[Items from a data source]
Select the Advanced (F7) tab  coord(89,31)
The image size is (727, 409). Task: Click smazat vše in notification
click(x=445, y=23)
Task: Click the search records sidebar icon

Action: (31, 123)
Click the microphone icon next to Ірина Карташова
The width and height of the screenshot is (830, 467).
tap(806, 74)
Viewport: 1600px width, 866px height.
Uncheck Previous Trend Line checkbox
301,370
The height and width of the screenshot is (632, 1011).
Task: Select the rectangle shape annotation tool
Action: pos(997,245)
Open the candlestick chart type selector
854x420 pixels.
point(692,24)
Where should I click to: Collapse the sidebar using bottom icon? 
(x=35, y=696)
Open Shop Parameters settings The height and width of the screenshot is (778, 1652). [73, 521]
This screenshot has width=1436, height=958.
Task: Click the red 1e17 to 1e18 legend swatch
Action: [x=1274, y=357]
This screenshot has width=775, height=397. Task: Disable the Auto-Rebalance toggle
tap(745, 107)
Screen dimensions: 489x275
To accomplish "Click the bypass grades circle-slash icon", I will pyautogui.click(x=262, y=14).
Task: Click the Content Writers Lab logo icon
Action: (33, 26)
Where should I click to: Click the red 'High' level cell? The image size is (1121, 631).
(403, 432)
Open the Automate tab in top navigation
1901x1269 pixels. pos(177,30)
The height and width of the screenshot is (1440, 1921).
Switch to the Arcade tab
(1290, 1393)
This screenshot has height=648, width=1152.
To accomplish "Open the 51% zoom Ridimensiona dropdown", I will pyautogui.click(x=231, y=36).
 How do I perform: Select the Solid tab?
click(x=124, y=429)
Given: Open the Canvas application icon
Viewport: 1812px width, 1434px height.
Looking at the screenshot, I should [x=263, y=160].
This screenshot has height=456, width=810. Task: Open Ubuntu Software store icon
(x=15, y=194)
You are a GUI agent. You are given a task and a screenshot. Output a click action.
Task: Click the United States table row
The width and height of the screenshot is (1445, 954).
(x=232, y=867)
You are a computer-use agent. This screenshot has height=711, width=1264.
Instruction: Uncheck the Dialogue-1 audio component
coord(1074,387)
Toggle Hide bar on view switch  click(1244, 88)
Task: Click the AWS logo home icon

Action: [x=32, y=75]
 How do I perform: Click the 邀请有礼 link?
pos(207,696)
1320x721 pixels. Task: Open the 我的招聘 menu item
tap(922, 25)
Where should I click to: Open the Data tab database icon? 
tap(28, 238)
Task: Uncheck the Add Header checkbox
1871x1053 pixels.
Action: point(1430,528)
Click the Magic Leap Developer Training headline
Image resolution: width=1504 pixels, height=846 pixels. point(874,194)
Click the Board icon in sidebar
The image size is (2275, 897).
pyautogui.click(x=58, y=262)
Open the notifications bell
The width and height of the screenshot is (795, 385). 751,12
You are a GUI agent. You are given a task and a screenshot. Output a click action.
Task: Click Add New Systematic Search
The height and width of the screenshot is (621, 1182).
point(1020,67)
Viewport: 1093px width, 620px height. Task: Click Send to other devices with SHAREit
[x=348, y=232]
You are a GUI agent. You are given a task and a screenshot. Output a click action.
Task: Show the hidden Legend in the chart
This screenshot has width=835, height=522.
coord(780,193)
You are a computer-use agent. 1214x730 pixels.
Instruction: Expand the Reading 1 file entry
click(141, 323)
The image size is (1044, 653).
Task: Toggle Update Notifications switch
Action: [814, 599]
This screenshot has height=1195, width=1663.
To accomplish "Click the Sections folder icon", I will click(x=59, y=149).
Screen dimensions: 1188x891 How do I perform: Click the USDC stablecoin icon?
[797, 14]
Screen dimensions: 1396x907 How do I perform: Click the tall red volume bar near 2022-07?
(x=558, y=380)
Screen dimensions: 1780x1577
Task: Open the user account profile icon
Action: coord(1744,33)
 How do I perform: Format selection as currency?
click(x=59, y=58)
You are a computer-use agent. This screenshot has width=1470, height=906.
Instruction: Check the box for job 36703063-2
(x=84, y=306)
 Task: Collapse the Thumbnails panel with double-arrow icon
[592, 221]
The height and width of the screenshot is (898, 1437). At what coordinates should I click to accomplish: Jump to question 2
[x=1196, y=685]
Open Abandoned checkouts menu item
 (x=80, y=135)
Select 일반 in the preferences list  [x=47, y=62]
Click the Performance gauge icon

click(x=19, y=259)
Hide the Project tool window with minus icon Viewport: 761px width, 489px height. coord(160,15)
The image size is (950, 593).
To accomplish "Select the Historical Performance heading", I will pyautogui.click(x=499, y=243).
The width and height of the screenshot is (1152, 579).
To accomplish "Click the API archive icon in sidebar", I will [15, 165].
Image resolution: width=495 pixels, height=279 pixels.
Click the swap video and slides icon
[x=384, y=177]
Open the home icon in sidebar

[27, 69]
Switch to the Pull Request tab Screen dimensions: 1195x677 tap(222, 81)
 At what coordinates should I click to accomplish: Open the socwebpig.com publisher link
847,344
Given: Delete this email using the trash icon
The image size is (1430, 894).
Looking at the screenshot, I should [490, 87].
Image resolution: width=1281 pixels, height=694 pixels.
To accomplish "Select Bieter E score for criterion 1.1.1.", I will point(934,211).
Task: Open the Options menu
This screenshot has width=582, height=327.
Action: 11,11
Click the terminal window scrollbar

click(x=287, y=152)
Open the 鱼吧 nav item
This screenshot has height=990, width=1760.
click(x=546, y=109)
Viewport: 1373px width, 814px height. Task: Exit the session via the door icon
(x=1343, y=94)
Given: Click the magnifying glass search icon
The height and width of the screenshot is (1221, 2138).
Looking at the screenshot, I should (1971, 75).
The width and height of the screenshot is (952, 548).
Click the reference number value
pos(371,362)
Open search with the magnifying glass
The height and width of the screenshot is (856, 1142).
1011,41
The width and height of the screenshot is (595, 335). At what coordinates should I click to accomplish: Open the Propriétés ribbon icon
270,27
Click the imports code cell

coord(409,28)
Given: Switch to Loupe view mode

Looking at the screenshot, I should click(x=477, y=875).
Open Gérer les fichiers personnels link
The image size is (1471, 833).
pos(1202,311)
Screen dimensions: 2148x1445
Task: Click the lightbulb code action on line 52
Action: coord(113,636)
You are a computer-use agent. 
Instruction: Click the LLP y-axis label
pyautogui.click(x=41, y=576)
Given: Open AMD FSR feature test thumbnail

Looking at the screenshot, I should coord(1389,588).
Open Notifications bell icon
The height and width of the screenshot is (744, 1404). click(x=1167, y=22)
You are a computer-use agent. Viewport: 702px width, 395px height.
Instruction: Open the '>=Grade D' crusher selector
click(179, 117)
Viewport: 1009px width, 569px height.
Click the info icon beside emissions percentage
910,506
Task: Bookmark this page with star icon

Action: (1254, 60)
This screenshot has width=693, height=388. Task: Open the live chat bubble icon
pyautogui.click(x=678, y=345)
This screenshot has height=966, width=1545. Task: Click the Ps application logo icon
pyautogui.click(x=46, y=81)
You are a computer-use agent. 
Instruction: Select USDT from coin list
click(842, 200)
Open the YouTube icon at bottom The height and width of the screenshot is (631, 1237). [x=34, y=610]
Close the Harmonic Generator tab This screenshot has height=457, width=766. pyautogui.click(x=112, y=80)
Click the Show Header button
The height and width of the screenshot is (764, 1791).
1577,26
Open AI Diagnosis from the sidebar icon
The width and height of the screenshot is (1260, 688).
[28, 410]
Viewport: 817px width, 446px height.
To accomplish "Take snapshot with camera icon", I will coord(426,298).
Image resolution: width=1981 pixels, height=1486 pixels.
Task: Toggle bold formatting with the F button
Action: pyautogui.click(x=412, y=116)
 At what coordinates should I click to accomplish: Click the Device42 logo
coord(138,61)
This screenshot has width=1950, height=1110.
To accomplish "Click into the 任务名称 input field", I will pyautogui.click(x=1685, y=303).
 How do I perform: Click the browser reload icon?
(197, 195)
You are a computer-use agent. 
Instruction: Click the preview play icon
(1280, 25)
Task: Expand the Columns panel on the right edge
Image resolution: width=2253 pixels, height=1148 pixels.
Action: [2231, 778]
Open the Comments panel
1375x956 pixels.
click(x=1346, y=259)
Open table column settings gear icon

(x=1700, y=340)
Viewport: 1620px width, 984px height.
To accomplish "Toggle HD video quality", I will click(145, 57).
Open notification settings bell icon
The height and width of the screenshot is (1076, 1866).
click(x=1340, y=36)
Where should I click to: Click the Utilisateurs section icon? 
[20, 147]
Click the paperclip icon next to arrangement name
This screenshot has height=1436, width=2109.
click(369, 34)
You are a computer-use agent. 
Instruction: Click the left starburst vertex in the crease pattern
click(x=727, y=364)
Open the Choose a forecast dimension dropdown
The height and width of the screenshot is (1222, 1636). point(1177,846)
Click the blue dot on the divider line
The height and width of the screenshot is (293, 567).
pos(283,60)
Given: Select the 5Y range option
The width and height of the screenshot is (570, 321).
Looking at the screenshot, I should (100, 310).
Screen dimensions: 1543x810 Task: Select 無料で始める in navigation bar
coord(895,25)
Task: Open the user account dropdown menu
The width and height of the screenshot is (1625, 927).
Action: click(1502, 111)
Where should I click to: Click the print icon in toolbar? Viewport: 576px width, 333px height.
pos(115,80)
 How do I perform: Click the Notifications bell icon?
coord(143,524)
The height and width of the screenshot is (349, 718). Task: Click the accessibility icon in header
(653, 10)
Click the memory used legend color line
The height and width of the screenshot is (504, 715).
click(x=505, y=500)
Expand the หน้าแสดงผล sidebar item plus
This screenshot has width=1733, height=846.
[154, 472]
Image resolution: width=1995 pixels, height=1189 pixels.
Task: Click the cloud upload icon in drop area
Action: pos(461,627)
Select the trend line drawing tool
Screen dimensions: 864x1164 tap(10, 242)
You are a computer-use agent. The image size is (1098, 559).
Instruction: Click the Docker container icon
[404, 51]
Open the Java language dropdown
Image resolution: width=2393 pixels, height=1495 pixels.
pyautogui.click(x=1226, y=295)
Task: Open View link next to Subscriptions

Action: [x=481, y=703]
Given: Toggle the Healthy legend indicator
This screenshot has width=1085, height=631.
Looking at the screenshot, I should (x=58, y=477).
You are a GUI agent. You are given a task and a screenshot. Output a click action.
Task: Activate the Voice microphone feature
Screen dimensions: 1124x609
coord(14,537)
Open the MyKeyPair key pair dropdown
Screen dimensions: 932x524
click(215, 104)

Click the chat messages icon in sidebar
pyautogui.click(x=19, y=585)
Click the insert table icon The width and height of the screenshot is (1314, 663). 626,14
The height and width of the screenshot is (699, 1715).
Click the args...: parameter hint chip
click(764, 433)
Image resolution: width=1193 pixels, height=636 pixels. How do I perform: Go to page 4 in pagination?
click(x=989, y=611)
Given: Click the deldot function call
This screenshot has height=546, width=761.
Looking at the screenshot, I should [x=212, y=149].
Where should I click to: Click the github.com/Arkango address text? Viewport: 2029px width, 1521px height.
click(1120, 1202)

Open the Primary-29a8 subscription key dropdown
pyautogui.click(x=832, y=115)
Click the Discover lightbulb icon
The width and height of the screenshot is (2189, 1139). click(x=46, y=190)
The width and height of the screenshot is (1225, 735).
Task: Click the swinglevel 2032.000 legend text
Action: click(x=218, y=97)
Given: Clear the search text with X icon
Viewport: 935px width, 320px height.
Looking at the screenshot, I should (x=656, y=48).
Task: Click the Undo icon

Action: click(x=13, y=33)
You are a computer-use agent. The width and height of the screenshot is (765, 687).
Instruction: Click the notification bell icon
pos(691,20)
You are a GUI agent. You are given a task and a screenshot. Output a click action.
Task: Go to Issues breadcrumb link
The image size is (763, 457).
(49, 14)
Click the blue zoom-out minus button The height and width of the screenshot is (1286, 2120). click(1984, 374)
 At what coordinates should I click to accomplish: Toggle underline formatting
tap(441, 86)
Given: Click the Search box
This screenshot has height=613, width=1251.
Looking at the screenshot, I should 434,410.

- [REQUIREMENT] State how many lines in the entries above hold the word "blue", with no further text.

- [TASK ANSWER] 2